CORPORATE BOARD MEMBERS, already under pressure to be more vigilant, now face greater scrutiny because of two recent court decisions. Significantly, the rulings make no distinction between directors of public and private companies when defining levels of loyalty and care.

A federal district judge in New York ruled that the former CEO and chairman and several directors of a bankrupt, privately held company were liable for more than $40 million in damages. [Pereira v. Cogan, No. 00-Civ. 619, S.D.N.Y.] U.S. District Judge Robert W. Sweet found that board members had breached their fiduciary duties by ignoring the CEO's actions when he granted himself a salary increase and favorable loans. The judge also faulted the directors for allowing the CEO to liquidate the company.

In another case, a Delaware state court judge refused to dismiss a suit brought by shareholders of The Walt Disney Co., its board of directors and a former company president. [The Walt Disney Co. Derivative Litigation, Consol. Civ. Action No. 15452.] The suit challenges, among other matters, a board decision to grant former president Michael Ovitz a severance package worth $140 million.

“The facts alleged … suggest that the defendant directors consciously and intentionally disregarded their responsibilities, adopting a ‘we don't care about the risks’ attitude concerning a material corporate decision,” said Delaware Chancery Judge William B. Chandler III. The case now proceeds to the stage in which the parties will seek documents, conduct depositions and prepare for trial.

The lesson for directors within the waste industry and elsewhere is to keep abreast of key activities and developments, particularly concerning officer compensation and the content of financial statements. The time has passed when directors can gather at an upscale resort, skim reports, listen to “rah-rah” speeches by officers and blithely assume that everything is on track. The federal court ruling underscores the risks that directors face by failing to act and overlooking shareholders interests.

In most states, directors are shielded from liability under variations of the so-called “business judgment” rule, which courts have refined and developed over the years. Under the rule, if a company suffers an economic setback stemming from a board decision, the directors may not be liable if they acted in good faith. Until recently, most judges were reluctant to hold officers and directors liable for mismanagement unless they personally benefited from a transaction. Indeed, state laws tended to address gains that resulted from conflicts of interest.

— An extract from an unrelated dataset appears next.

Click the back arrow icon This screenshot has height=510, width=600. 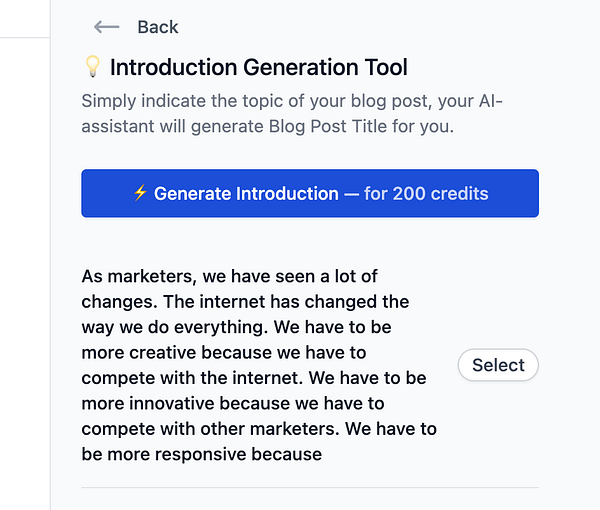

“The decision to impose a very large financial liability on directors and officers who didn't benefit will impair a corporation's ability to find qualified directors and officers and [corporate legal counsel],” says Robert A. Meister, who represented three defendants in the Cogan case. His clients intend to appeal the ruling, he adds.

Joe Goodwin, who heads an Atlanta-based executive search firm, agrees. “People are turning down board positions that they would have taken three to five years ago,” he told The National Law Journal.